Toshiba declined to comment. The company said in a statement on Tuesday that it was taking “a major step towards a new future with a new shareholder” and would “strive to further enhance its corporate value and contribute to society”.

Its protracted ordeal, said a private equity executive connected with Toshiba, should be “required reading” for any investor looking at the Japanese market in the belief that billions of dollars worth of trapped value can easily be unlocked.

“Financial institutions like private equity and hedge funds see Japan as a great opportunity, and no doubt that will continue. But Toshiba is a case study of how far management and shareholder expectations can differ,” said one former board member. “A lot of time was spent convincing Toshiba management that shareholders were partners, not the opposition.”

But others, including Nabeel Bhanji, the senior portfolio manager at the activist fund Elliott who was appointed to the Toshiba board as an independent director in 2022, said he hoped that the Toshiba saga would “prove to be a case study of a renewal of a Japanese icon”. 

Board members departing the company this week questioned whether the many red flags raised by Toshiba’s eight-year ordeal would now be heeded. In its final year as a public company, Toshiba was overseen by a board that included women, non-Japanese and activist shareholders. By contrast, all six of the new directors nominated by JIP are Japanese males, and only chief executive Taro Shimada will retain his job.

Another former board member predicted that, without the glare of scrutiny associated with being a public company, Toshiba would ultimately be split into several companies — a plan that was proposed by advisers in 2021 but rejected by shareholders in an atmosphere of intense mistrust. 

Its sale instead to private equity was the culmination of a process that began in 2017 when, as a means of averting bankruptcy, the company was convinced by Goldman Sachs to issue $6bn worth of new shares. 

These were mostly bought by hedge funds, which meant that after years of dealing with largely docile domestic institutions, Toshiba was confronted by a shareholder register suddenly populated with aggressive foreign funds pushing the conglomerate to unlock value trapped in non-core businesses. 

“The problem you had was that Toshiba had built into its DNA the idea that it just would always seek to expand, so its management saw the company as a growth story. The new shareholders, however, saw it as a value play, and that was a long source of mistrust and conflict,” said one adviser to the company. 

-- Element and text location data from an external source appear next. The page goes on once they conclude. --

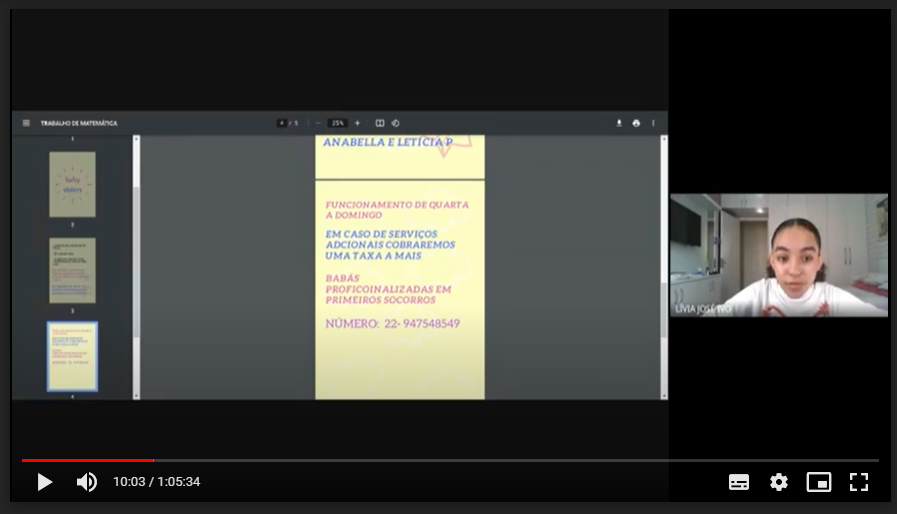This screenshot has height=514, width=897.
Task: Click the 25% zoom level field
Action: coord(338,123)
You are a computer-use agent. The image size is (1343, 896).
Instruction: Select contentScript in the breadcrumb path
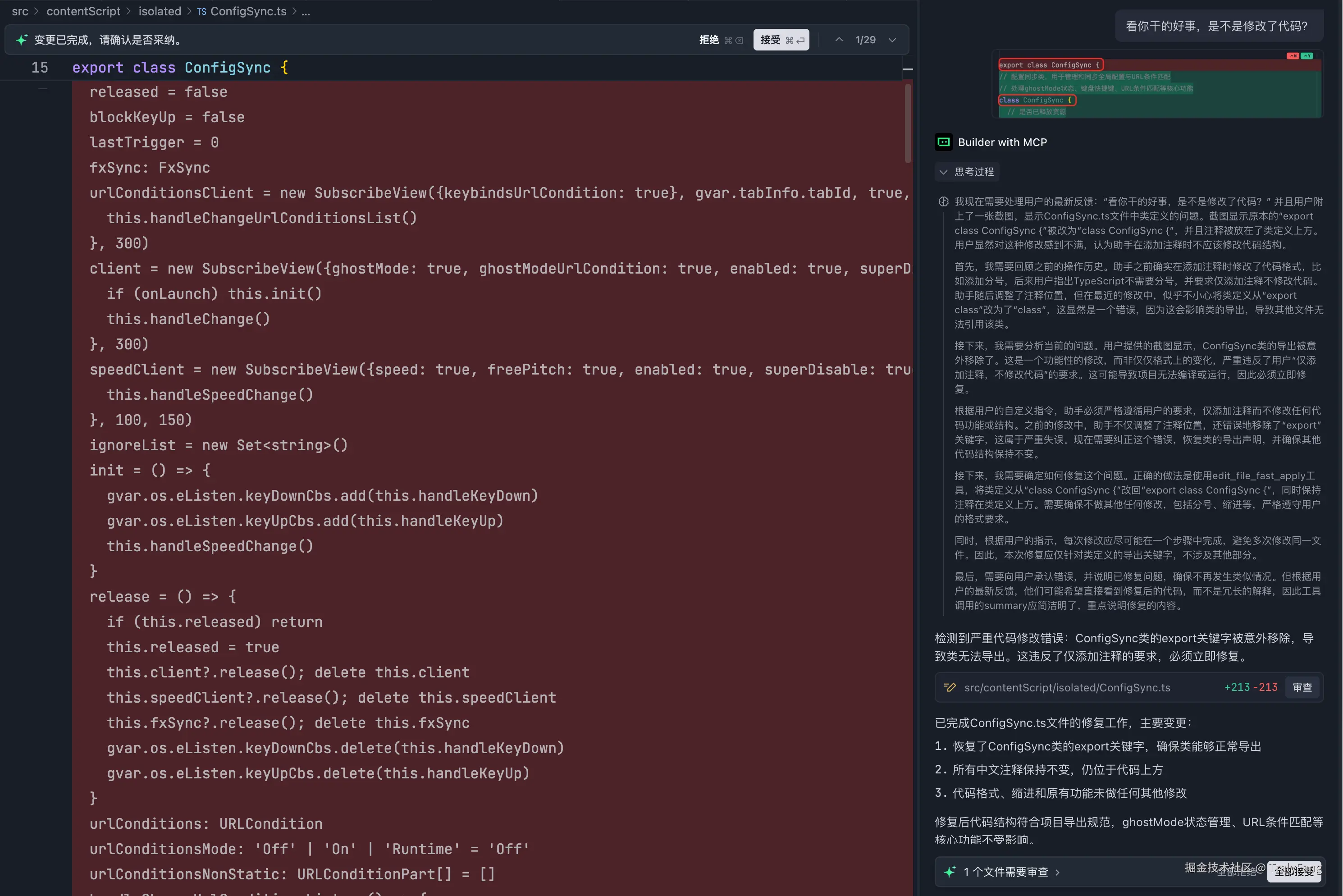(x=83, y=11)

Four outgoing board members said that while the situation between shareholders and management did reach a stage in 2021 where it was becoming difficult to find any way forward, the impasse was resolved once representatives of activists Elliott and Farallon had joined the board.

“I hope that what has happened with Toshiba heralds an era where shareholder value is more highly prized and where independent directors on other boards start exercising their power more rigorously than they have in the past,” said one former board member.